Sodium oxybate relieves pain and improves function in fibromyalgia syndrome: A randomized, double-blind, placebo-controlled, multicenter clinical trial†
ClinicalTrials.gov identifier: NCT00087555.
Drs. Russell, Perkins, and Michalek have received research support from Jazz Pharmaceuticals.
Dr. Russell has received consulting fees and honoraria from Jazz Pharmaceuticals (more than $10,000).
Dr. Perkins has received consulting fees, speaking fees, and honoraria from Jazz Pharmaceuticals (less than $10,000).

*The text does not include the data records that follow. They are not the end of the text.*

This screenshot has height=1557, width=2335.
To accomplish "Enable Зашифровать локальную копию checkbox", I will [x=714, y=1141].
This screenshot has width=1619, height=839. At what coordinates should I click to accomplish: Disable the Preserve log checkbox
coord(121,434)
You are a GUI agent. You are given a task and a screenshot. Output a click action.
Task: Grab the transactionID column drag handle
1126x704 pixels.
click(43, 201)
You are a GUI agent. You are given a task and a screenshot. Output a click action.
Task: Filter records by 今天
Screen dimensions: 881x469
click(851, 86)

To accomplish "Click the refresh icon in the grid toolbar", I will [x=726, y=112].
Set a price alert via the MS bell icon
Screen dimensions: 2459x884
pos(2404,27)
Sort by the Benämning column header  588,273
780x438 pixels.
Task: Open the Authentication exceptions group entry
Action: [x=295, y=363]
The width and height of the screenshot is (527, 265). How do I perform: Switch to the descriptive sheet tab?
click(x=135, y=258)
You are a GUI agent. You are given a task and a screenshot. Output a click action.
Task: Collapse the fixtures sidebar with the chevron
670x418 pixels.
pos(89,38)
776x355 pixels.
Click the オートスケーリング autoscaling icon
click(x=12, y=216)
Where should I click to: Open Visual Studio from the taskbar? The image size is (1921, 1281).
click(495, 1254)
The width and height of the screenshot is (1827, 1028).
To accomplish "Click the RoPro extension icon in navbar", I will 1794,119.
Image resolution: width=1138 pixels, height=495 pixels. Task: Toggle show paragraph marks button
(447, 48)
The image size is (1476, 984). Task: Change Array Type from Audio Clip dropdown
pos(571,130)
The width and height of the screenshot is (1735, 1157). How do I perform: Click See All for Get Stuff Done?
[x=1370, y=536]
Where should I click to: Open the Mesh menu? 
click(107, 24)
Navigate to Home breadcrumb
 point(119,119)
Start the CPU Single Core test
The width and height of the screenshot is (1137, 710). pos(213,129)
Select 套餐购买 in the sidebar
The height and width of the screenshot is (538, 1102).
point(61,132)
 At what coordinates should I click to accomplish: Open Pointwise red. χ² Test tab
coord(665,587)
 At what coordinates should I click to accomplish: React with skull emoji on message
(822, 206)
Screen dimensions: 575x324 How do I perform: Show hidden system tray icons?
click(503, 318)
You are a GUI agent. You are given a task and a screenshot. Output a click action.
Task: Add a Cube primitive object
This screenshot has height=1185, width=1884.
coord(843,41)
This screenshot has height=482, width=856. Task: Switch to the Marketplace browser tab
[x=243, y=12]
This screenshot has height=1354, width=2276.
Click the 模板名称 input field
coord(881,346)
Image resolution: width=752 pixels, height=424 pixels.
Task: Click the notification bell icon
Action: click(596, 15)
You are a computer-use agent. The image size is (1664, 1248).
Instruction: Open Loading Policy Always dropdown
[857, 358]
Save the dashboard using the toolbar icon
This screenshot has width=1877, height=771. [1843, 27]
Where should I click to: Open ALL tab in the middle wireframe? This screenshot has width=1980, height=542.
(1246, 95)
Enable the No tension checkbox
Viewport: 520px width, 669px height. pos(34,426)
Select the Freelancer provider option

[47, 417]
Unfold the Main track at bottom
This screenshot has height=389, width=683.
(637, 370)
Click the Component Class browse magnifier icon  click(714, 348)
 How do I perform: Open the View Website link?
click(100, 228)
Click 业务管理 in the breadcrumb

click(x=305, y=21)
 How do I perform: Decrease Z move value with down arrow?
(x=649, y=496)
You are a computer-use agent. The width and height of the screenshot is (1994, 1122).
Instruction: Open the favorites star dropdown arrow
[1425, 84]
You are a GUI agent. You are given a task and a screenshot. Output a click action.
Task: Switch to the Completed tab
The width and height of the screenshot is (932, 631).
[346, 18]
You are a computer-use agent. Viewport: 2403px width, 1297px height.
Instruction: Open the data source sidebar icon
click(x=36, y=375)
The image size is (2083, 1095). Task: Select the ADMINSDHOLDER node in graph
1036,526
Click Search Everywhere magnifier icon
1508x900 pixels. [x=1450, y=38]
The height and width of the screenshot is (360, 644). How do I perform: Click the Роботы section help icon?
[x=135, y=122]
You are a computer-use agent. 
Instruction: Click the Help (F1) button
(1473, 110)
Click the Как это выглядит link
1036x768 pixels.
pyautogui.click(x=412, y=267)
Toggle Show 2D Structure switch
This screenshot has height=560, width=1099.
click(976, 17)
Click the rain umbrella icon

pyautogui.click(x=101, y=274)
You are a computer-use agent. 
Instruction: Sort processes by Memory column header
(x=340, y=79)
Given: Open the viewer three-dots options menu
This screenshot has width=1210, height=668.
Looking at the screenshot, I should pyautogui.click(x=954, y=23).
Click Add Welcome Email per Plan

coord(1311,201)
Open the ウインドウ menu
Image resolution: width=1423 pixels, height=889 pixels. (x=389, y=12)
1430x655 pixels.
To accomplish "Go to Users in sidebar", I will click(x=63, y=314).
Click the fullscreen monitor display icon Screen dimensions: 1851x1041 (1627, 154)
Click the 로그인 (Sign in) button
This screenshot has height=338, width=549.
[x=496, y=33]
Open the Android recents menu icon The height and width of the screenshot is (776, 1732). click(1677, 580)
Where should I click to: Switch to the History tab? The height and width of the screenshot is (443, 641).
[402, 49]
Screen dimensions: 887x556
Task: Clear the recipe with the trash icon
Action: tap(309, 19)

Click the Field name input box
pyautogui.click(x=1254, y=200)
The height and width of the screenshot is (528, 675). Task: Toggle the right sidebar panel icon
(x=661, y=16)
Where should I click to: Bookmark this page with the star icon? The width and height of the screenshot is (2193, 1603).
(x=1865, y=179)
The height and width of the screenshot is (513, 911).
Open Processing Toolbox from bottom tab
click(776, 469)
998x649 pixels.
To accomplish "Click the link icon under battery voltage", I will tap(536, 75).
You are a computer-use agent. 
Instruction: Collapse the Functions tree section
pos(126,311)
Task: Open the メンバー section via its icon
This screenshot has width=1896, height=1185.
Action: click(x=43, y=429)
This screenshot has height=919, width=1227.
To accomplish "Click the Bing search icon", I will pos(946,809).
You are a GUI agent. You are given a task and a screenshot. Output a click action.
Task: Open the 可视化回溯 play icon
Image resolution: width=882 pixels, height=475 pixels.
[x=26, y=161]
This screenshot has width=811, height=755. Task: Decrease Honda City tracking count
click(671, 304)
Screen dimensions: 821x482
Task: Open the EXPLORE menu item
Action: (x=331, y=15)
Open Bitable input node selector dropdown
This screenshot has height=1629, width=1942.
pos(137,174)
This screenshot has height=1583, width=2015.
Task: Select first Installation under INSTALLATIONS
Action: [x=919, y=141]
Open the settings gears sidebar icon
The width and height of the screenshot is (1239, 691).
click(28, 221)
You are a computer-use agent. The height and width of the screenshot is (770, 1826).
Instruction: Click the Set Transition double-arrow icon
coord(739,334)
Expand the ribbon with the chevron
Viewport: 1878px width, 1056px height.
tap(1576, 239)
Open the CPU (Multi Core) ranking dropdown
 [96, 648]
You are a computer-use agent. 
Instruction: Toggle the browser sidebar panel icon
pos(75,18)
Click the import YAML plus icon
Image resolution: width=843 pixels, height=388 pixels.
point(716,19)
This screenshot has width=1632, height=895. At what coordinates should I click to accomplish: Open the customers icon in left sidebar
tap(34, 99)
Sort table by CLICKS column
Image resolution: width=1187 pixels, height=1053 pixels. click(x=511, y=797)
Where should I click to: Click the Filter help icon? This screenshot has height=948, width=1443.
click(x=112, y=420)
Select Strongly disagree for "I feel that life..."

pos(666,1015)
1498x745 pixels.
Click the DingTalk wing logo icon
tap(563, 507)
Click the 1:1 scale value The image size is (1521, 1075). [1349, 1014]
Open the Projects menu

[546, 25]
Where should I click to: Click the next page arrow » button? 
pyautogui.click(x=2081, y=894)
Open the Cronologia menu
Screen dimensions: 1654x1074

Dr. Michalek has received consulting fees from Jazz Pharmaceuticals (more than $10,000).
Abstract
Objective
To evaluate the safety and efficacy of sodium oxybate for management of the symptoms of fibromyalgia syndrome (FMS).
Methods
Patients with FMS (according to the American College of Rheumatology 1990 criteria) were randomized, after discontinuing their prestudy medications for FMS, to receive 4.5 gm or 6 gm of sodium oxybate or matching placebo once per night for 8 weeks. The primary outcome variable (POV) was a composite score for changes from baseline in 3 coprimary self-report measures: patient's pain rating (in daily electronic diaries) on a visual analog scale (PVAS), the Fibromyalgia Impact Questionnaire (FIQ) score, and the Patient Global Impression of Change (PGI-C). A beneficial response rate for the POV composite score was defined as ≥20% improvement in the PVAS and FIQ scores plus a rating of “much better” or “very much better” on the PGI-C. Secondary measures included subjective sleep outcomes (on the Jenkins Scale for Sleep) and quality-of-life measures. The analyses were based on an intent-to-treat (ITT) population.
Results
The ITT population included 188 patients with FMS, 78% of whom completed the trial. Significant benefit was observed with both dosages of sodium oxybate, according to changes in the POV and subjective sleep quality. Improvements in the PVAS score were significantly correlated with sleep outcomes. Sodium oxybate was well tolerated overall; dose-related nausea (≤28% of patients) and dizziness (≤18% of patients) tended to resolve with continued therapy.
Conclusion
Sodium oxybate therapy was well tolerated and significantly improved the symptoms of FMS. Further study of sodium oxybate as a novel therapeutic option for FMS is warranted.